*Exercise brief*
Retype each of these rows word for word, changing nothing.
--
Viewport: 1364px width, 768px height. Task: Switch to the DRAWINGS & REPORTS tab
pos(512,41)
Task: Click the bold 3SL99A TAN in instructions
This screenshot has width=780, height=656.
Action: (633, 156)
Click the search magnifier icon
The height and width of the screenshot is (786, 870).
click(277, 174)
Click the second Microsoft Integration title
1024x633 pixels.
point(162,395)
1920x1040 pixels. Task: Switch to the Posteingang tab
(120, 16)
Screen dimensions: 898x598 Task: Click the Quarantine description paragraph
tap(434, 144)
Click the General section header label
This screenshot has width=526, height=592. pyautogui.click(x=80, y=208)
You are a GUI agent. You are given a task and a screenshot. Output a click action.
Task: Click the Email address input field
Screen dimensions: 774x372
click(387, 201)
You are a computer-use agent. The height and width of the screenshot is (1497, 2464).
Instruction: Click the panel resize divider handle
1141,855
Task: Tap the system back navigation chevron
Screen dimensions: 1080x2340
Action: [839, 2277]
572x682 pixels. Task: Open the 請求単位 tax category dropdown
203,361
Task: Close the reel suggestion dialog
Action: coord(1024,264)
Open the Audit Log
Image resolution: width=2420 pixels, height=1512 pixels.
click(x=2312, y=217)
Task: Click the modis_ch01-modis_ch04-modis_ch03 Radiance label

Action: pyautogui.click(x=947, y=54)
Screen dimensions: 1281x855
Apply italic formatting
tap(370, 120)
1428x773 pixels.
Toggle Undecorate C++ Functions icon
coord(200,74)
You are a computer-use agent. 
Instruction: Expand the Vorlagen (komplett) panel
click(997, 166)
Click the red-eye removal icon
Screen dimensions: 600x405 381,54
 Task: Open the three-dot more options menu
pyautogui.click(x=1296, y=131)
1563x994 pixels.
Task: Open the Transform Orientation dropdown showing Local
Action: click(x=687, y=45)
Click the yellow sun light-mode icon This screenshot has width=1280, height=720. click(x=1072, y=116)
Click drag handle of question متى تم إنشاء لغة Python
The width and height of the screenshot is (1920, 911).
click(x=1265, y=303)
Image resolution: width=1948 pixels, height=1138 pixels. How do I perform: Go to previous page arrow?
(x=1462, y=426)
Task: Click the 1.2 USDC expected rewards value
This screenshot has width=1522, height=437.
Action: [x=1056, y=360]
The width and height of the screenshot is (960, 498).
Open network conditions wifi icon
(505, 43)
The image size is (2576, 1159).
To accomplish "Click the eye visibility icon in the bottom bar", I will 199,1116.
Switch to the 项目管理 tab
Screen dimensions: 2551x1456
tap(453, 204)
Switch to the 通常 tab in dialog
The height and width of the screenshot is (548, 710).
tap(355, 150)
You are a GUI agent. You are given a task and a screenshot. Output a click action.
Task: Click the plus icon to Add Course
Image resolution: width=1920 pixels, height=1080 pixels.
--
*Finished task*
Viewport: 1364px width, 768px height. Task: Switch to the DRAWINGS & REPORTS tab
pos(512,41)
Task: Click the bold 3SL99A TAN in instructions
This screenshot has width=780, height=656.
Action: (633, 156)
Click the search magnifier icon
The height and width of the screenshot is (786, 870).
click(277, 174)
Click the second Microsoft Integration title
1024x633 pixels.
point(162,395)
1920x1040 pixels. Task: Switch to the Posteingang tab
(120, 16)
Screen dimensions: 898x598 Task: Click the Quarantine description paragraph
tap(434, 144)
Click the General section header label
This screenshot has width=526, height=592. pyautogui.click(x=80, y=208)
You are a GUI agent. You are given a task and a screenshot. Output a click action.
Task: Click the Email address input field
Screen dimensions: 774x372
click(387, 201)
You are a computer-use agent. The height and width of the screenshot is (1497, 2464).
Instruction: Click the panel resize divider handle
1141,855
Task: Tap the system back navigation chevron
Screen dimensions: 1080x2340
Action: [839, 2277]
572x682 pixels. Task: Open the 請求単位 tax category dropdown
203,361
Task: Close the reel suggestion dialog
Action: coord(1024,264)
Open the Audit Log
Image resolution: width=2420 pixels, height=1512 pixels.
click(x=2312, y=217)
Task: Click the modis_ch01-modis_ch04-modis_ch03 Radiance label

Action: pyautogui.click(x=947, y=54)
Screen dimensions: 1281x855
Apply italic formatting
tap(370, 120)
1428x773 pixels.
Toggle Undecorate C++ Functions icon
coord(200,74)
You are a computer-use agent. 
Instruction: Expand the Vorlagen (komplett) panel
click(997, 166)
Click the red-eye removal icon
Screen dimensions: 600x405 381,54
 Task: Open the three-dot more options menu
pyautogui.click(x=1296, y=131)
1563x994 pixels.
Task: Open the Transform Orientation dropdown showing Local
Action: click(x=687, y=45)
Click the yellow sun light-mode icon This screenshot has width=1280, height=720. click(x=1072, y=116)
Click drag handle of question متى تم إنشاء لغة Python
The width and height of the screenshot is (1920, 911).
click(x=1265, y=303)
Image resolution: width=1948 pixels, height=1138 pixels. How do I perform: Go to previous page arrow?
(x=1462, y=426)
Task: Click the 1.2 USDC expected rewards value
This screenshot has width=1522, height=437.
Action: [x=1056, y=360]
The width and height of the screenshot is (960, 498).
Open network conditions wifi icon
(505, 43)
The image size is (2576, 1159).
To accomplish "Click the eye visibility icon in the bottom bar", I will 199,1116.
Switch to the 项目管理 tab
Screen dimensions: 2551x1456
tap(453, 204)
Switch to the 通常 tab in dialog
The height and width of the screenshot is (548, 710).
tap(355, 150)
You are a GUI agent. You are given a task and a screenshot. Output a click action.
Task: Click the plus icon to Add Course
Image resolution: width=1920 pixels, height=1080 pixels.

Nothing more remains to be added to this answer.